▶ **DIRECTIONS FOR THIS TASK**
After locating the line that contains "Jacob Aiden (22, 2159)" in the data below, set down exactly that line and each one after it through the line that contains "10 (365, 506)", and nothing more.

··· SOURCE RECORDS

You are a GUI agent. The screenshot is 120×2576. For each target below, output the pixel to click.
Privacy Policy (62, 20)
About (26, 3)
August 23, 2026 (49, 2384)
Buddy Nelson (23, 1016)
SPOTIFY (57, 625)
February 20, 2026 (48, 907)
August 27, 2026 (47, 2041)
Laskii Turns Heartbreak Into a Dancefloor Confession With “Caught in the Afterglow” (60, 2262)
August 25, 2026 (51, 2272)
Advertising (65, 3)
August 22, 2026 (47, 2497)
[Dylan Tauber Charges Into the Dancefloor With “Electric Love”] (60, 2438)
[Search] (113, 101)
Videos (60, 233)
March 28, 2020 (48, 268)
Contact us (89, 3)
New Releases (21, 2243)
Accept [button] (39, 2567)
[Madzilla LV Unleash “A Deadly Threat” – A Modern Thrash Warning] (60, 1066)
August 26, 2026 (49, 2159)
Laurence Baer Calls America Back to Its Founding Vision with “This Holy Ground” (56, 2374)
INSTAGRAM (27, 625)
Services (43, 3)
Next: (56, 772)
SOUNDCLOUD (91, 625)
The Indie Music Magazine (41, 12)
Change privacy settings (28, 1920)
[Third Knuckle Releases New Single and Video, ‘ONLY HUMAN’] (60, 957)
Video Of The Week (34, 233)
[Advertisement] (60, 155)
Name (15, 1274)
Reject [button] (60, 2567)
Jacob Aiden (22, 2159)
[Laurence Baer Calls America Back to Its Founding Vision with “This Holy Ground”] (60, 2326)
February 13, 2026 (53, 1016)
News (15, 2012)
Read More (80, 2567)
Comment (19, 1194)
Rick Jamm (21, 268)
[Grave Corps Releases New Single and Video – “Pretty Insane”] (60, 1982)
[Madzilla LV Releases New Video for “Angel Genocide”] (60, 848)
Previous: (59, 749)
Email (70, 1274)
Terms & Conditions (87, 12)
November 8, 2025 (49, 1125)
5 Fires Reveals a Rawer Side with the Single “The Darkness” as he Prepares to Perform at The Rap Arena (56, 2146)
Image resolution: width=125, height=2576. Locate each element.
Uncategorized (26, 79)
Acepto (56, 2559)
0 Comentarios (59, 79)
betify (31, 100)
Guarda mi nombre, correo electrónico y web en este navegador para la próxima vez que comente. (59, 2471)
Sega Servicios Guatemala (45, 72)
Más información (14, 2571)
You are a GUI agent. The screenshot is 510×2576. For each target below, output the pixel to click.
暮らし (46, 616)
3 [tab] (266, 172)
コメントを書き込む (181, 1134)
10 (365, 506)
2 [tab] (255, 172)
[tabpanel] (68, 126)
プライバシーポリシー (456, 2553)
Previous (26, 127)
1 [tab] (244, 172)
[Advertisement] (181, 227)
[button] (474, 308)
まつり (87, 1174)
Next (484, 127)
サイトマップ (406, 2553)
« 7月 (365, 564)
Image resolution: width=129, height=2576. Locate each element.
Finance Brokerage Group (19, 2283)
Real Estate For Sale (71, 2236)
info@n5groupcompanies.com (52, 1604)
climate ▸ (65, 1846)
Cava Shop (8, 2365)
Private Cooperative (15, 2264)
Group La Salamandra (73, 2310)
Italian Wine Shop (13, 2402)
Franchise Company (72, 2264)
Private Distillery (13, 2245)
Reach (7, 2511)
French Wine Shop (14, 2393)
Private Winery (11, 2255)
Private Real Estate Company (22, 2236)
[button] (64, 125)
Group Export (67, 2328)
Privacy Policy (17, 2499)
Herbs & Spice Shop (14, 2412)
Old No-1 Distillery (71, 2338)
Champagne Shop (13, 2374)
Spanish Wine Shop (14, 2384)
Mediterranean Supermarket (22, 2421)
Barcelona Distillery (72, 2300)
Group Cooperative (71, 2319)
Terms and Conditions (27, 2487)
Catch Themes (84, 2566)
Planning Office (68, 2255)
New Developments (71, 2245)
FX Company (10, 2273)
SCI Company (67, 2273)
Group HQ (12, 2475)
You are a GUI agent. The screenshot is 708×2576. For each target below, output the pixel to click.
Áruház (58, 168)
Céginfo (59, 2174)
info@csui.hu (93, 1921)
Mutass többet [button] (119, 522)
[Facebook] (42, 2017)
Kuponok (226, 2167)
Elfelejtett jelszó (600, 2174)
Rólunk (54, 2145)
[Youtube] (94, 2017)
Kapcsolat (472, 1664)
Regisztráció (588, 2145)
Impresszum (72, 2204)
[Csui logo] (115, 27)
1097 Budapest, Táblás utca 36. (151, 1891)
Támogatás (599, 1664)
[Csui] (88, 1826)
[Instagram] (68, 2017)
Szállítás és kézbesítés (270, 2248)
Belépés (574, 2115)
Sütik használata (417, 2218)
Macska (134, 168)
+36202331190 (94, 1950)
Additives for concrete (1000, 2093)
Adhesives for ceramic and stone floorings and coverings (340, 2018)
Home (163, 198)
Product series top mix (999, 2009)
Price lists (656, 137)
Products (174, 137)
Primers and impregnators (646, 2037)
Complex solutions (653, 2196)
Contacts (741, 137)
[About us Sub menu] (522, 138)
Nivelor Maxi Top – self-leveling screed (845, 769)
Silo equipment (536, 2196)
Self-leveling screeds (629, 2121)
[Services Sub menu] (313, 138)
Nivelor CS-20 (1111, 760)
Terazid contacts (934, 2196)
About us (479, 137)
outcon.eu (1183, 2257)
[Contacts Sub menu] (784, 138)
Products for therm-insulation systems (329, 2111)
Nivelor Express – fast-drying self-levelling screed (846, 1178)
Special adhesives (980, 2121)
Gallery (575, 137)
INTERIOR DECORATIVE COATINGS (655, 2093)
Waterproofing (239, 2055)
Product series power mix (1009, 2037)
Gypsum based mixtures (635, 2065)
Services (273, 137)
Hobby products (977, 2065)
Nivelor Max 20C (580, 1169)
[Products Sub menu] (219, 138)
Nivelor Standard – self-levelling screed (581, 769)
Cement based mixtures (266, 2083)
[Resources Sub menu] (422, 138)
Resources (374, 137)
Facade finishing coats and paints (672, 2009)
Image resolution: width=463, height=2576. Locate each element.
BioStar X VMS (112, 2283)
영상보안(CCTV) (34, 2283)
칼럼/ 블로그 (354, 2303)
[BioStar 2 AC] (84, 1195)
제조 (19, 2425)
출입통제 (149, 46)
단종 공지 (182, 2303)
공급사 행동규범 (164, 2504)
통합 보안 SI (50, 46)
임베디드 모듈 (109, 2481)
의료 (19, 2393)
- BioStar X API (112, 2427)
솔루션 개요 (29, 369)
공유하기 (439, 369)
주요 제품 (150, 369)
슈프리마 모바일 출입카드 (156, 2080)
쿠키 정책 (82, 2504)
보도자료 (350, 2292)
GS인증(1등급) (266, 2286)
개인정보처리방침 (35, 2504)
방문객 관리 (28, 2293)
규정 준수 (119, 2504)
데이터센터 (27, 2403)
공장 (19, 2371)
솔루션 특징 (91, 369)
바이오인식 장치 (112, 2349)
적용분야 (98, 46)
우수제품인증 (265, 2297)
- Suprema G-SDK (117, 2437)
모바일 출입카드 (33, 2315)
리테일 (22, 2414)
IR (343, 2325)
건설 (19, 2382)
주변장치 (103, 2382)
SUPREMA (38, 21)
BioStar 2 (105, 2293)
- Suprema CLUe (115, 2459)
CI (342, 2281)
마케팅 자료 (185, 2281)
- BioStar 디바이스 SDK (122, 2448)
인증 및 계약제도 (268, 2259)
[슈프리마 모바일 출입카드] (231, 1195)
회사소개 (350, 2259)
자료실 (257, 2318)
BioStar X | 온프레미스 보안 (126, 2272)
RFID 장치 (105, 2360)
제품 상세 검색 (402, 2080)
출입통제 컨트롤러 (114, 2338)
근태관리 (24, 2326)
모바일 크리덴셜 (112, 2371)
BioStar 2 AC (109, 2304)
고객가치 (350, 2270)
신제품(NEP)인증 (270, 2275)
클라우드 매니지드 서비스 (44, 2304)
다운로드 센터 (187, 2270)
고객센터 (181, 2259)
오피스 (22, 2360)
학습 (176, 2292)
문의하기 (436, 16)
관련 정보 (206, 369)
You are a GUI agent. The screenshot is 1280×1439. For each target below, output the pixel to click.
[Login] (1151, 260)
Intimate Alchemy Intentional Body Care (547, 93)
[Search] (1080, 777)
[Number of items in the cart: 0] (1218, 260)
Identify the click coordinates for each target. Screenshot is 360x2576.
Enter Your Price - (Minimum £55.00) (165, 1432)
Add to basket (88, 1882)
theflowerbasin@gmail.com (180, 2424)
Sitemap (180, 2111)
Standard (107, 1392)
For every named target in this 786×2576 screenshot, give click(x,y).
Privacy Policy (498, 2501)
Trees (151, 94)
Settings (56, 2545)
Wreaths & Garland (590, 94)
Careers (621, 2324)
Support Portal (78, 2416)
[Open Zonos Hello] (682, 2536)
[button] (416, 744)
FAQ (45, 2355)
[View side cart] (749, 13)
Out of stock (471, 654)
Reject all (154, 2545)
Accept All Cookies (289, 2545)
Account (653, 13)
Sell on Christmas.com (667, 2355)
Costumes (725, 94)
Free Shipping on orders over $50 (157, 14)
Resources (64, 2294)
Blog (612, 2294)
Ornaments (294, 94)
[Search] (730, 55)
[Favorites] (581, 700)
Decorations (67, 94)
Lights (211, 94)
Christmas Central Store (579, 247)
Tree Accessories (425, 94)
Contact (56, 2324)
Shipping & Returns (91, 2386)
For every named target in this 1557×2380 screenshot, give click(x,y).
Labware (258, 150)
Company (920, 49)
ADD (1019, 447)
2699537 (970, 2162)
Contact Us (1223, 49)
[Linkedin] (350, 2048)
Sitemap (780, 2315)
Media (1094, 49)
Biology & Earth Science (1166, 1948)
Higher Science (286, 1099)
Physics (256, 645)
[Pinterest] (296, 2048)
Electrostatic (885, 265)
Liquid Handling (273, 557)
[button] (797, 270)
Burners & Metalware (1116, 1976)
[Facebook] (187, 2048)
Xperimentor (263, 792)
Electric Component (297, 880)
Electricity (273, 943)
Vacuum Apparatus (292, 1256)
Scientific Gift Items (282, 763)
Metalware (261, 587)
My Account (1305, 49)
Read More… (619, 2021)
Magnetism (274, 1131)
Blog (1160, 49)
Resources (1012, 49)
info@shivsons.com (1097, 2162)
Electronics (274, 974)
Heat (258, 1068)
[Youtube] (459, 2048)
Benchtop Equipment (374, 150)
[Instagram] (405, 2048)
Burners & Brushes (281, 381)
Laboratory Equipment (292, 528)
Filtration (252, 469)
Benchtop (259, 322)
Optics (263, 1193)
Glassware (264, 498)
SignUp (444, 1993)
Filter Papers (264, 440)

······

▶ **YOUR SOLUTION**
Jacob Aiden (22, 2159)
[Laurence Baer Calls America Back to Its Founding Vision with “This Holy Ground”] (60, 2326)
February 13, 2026 (53, 1016)
News (15, 2012)
Read More (80, 2567)
Comment (19, 1194)
Rick Jamm (21, 268)
[Grave Corps Releases New Single and Video – “Pretty Insane”] (60, 1982)
[Madzilla LV Releases New Video for “Angel Genocide”] (60, 848)
Previous: (59, 749)
Email (70, 1274)
Terms & Conditions (87, 12)
November 8, 2025 (49, 1125)
5 Fires Reveals a Rawer Side with the Single “The Darkness” as he Prepares to Perform at The Rap Arena (56, 2146)
Image resolution: width=125, height=2576. Locate each element.
Uncategorized (26, 79)
Acepto (56, 2559)
0 Comentarios (59, 79)
betify (31, 100)
Guarda mi nombre, correo electrónico y web en este navegador para la próxima vez que comente. (59, 2471)
Sega Servicios Guatemala (45, 72)
Más información (14, 2571)
You are a GUI agent. The screenshot is 510×2576. For each target below, output the pixel to click.
暮らし (46, 616)
3 [tab] (266, 172)
コメントを書き込む (181, 1134)
10 (365, 506)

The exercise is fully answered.